On our drive back along the coast we stopped at the tiny beach village of Agua Amarga, a charming chunk of coast with a row of restaurants along the sand. At Restaurante La Playa we devoured a plateful of the local speciality — berenjenas con miel (aubergines battered and fried, drizzled with local honey). Seeing people swimming, we knew the (sometimes resident) jellyfish hadn’t turned up, so we dived in and bobbed about with the Spanish families and young couples. Agua Amarga’s neighbour, the Playa de los Muertos, is thought of by locals as the most beautiful secret cove in Spain and it really is stunning. Fortunately, the whole Cabo de Gata area is protected, so it cannot be turned into another Costa del Sol.
We had a café con leche in the bar and took in the clear air. In just three days we had explored the desert, swum in small coves, taken shade in the crisp white mountain villages and eaten tapas in the centre of bustling Almeria city. Britain and the action of Indiana Jones felt a million miles away.
Need to know
Ruth Lewy was a guest of Costa de Almeria tourist board (almeriatourism.com) and was provided with a car by Holiday Autos (holidayautos.co.uk)

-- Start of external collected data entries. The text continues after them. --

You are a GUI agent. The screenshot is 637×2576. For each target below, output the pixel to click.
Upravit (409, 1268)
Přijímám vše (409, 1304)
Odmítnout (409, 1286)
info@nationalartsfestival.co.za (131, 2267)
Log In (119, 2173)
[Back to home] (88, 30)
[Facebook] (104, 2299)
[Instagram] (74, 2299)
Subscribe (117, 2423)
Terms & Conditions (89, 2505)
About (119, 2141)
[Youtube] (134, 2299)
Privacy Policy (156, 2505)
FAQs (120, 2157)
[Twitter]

Ryanair (0871 246 0000, ryanair.com) has flights to Almeria from £40.
Where to stay
The Luxury Hotel
Hotel Cala Grande (00 34 950 38 82 28, calagrande.es) in the seaside village of Las Negras is cool, chic and welcoming with huge rooms, some with terraces. There are also three villas, which have hot tubs on their terraces. The hotel has a good spa, a pool and is just five minutes’ walk down the hill to the beach. B&B doubles cost from €105.
The Bargain Hotel
Hotel Catedral (00 34 950 278 178, hotelcatedral.net) in Almeria town itself is a charming, smart boutique hotel housed in an 1850s building right on the central cathedral square. You can’t beat the location and the rooms are stylish and cosy. B&B doubles are from €55.